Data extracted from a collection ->
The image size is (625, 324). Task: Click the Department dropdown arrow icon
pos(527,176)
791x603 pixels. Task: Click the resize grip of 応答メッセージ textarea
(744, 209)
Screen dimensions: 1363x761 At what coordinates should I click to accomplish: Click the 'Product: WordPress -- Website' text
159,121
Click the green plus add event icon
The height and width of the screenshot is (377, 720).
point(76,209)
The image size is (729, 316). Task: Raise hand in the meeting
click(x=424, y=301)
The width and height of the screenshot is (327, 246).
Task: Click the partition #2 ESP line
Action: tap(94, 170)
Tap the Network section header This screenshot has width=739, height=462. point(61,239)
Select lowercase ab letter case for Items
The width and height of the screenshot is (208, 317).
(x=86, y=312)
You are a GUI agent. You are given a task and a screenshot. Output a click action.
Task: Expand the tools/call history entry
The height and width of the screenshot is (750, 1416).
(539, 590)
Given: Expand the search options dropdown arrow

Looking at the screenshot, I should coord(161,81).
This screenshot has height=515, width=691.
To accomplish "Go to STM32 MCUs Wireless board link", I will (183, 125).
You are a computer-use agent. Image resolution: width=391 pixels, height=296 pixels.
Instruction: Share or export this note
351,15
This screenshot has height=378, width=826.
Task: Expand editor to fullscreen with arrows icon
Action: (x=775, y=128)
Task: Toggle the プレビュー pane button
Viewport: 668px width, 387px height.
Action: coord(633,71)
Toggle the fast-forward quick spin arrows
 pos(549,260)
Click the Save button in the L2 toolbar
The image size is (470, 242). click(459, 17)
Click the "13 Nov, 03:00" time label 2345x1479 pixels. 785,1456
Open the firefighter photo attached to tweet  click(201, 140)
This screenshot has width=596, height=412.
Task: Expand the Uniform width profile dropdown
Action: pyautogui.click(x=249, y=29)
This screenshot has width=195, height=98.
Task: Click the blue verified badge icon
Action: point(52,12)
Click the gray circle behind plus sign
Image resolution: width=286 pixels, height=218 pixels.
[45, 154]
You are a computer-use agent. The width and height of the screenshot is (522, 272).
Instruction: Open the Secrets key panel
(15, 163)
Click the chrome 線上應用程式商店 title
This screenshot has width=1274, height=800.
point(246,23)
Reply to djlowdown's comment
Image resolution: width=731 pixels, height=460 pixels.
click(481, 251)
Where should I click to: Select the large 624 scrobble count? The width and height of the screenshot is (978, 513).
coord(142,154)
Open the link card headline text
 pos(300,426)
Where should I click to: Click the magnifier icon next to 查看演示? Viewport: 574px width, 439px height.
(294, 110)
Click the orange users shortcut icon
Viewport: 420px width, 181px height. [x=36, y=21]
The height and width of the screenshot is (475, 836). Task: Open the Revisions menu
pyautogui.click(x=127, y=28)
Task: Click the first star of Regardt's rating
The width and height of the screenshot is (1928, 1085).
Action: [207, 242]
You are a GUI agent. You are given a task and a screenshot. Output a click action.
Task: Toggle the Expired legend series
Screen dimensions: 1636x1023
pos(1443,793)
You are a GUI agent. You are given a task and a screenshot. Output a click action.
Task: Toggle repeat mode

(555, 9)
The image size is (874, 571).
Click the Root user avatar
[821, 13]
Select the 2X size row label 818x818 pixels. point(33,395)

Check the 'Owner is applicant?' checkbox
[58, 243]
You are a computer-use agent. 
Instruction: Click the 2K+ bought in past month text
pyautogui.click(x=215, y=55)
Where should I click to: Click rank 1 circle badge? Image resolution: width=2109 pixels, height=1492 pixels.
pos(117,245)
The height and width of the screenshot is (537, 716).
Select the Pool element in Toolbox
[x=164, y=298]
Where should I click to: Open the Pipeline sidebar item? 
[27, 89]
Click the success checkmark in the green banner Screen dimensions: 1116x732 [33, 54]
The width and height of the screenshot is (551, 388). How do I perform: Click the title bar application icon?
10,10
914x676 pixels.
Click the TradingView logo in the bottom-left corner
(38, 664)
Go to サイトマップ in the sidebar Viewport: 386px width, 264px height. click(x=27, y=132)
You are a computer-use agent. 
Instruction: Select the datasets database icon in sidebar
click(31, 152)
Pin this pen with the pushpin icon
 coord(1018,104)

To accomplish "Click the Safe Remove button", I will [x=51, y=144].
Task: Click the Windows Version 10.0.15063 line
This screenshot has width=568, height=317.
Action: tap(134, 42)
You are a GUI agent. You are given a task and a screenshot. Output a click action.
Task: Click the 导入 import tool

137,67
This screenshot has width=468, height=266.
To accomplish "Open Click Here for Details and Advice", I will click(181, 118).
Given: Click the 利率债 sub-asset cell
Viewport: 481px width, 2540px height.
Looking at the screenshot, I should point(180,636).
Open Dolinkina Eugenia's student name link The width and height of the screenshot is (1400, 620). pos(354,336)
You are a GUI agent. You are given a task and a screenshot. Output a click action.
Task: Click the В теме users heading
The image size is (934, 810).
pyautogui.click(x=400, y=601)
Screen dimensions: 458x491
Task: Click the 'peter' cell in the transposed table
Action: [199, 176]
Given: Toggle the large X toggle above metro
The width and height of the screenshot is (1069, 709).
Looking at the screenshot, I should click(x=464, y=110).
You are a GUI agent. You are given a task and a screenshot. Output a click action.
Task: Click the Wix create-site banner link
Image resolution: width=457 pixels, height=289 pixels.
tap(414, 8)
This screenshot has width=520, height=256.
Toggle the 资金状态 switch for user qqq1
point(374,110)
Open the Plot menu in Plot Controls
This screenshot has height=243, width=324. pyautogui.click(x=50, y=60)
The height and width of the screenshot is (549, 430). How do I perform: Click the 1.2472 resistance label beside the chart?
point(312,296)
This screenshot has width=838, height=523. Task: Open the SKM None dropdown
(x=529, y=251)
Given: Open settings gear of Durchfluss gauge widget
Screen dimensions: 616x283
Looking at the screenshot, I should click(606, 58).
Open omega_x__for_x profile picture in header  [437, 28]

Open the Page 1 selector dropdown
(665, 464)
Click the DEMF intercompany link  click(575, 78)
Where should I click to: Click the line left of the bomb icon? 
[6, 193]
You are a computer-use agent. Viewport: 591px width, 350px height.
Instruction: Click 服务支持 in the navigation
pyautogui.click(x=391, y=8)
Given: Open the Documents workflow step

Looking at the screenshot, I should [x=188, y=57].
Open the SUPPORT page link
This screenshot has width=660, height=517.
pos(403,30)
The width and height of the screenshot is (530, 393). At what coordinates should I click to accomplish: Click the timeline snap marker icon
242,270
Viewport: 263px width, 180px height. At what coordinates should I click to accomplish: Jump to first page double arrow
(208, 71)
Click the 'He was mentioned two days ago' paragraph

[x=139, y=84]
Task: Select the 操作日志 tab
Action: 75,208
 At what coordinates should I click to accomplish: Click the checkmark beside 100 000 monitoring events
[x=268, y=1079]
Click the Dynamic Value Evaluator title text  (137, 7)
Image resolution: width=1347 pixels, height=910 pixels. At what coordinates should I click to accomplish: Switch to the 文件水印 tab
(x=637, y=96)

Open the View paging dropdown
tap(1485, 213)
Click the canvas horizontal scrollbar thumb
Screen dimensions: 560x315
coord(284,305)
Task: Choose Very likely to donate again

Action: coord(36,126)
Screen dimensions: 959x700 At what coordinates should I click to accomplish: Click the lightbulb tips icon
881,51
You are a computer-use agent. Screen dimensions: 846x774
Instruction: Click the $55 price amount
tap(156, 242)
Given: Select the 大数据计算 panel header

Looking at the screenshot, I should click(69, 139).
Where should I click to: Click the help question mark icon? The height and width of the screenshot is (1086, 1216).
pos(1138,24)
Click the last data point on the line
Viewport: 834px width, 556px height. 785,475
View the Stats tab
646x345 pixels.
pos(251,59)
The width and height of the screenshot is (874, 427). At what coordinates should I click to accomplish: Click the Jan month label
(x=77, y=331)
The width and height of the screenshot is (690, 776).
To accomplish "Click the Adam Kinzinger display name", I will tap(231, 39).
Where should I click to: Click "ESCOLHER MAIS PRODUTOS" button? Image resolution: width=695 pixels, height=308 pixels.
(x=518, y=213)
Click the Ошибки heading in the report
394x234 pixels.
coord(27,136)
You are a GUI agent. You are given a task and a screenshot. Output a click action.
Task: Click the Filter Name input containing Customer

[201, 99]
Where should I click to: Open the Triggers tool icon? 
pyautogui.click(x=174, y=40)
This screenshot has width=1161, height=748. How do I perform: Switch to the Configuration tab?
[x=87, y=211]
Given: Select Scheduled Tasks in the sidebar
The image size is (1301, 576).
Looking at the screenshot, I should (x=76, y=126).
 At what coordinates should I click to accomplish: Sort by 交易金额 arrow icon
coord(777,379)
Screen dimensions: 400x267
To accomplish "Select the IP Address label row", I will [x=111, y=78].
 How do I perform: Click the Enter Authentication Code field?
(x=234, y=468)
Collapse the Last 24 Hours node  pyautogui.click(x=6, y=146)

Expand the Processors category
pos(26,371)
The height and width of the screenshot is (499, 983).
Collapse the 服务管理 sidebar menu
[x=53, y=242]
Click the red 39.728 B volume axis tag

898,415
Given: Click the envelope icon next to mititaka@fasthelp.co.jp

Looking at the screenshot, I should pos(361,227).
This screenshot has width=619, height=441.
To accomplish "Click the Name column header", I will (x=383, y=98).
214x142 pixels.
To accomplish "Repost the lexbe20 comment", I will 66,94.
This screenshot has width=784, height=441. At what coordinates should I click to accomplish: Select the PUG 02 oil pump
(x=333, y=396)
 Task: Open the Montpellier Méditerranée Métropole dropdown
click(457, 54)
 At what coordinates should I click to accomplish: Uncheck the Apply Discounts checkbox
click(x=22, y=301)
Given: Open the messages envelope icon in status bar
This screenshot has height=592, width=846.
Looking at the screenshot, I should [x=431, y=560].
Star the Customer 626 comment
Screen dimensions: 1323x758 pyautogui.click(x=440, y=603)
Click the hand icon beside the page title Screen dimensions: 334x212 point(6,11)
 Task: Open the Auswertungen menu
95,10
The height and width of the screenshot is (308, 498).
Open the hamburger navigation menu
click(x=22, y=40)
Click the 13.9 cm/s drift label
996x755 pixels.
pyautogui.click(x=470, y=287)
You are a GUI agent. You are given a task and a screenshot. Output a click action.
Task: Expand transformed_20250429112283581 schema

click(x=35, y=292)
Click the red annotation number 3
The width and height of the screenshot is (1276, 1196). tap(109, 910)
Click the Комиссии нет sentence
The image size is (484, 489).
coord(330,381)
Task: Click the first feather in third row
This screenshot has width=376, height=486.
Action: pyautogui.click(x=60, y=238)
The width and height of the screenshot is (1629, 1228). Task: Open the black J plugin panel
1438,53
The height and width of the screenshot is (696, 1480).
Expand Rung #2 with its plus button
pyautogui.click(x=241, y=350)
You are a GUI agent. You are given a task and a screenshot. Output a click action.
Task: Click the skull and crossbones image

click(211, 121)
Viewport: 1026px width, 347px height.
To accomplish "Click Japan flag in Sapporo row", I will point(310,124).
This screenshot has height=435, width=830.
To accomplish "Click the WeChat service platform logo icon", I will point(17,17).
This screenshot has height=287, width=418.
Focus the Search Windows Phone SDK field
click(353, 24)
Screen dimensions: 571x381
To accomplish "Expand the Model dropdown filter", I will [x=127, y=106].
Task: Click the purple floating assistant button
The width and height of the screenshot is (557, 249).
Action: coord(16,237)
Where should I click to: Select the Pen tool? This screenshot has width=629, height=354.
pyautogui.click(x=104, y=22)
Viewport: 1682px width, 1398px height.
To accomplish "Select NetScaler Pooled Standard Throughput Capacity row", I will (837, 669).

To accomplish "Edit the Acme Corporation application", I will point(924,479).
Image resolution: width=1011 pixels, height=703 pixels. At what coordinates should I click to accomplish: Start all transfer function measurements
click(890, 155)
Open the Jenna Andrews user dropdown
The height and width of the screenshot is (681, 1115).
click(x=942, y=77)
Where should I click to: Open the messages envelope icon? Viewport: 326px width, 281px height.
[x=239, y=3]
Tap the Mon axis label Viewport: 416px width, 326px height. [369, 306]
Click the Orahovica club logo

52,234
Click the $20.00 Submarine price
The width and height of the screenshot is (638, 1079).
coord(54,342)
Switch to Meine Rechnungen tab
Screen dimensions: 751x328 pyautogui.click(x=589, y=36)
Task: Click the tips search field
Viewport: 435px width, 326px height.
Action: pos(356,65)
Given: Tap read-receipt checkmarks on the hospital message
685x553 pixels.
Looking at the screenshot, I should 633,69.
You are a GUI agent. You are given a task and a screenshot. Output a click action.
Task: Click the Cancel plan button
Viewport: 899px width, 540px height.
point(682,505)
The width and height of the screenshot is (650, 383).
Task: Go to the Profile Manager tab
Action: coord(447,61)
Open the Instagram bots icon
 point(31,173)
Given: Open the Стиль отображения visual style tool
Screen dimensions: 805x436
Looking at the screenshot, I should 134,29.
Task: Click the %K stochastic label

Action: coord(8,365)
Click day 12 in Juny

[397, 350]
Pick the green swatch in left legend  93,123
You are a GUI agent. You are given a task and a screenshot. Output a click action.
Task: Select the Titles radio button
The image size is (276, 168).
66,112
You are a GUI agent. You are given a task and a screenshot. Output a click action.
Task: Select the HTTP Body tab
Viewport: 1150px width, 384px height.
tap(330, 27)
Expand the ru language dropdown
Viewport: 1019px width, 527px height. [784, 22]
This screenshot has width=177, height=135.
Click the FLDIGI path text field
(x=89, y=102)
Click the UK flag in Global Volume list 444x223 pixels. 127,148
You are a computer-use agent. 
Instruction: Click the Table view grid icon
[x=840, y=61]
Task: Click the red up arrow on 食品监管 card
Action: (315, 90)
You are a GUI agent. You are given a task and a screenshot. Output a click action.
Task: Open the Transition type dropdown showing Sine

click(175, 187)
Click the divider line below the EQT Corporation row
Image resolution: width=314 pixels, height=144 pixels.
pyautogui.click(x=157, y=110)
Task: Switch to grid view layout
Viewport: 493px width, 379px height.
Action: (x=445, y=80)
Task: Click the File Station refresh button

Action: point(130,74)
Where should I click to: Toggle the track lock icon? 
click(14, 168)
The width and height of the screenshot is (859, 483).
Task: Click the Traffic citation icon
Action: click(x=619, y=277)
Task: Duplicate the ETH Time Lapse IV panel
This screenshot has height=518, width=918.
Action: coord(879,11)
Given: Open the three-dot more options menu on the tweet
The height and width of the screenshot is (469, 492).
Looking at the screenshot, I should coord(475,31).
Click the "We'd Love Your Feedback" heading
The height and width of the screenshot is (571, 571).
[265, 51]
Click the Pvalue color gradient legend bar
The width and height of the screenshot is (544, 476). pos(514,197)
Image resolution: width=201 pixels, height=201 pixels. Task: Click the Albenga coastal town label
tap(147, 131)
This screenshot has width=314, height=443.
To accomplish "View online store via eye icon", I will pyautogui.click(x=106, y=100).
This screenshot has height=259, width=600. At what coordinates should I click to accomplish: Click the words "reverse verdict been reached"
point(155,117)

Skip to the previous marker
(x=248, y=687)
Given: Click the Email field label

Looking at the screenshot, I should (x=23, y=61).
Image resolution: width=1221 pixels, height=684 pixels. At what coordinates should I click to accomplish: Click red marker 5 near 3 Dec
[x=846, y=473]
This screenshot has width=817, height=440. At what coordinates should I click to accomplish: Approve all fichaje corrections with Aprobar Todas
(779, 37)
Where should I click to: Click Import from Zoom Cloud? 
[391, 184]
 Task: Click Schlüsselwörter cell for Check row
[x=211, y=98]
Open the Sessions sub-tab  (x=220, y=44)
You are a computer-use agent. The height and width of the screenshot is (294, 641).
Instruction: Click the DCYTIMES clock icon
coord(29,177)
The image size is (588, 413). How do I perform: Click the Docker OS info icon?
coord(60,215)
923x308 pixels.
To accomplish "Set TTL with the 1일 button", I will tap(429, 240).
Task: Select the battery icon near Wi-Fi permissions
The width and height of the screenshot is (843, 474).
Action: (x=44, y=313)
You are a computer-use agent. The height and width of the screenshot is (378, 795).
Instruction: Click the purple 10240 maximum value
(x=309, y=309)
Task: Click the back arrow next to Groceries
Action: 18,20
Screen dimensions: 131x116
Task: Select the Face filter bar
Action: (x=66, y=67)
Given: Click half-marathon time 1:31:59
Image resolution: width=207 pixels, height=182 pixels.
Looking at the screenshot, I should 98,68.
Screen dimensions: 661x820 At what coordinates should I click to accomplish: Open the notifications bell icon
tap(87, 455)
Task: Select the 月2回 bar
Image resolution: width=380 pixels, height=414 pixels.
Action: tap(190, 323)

Task to carry out ->
Wherever a line of the data above contains "banner", copy that line.

Solution for this task ->
Click the success checkmark in the green banner Screen dimensions: 1116x732 [33, 54]
Task: Click the Wix create-site banner link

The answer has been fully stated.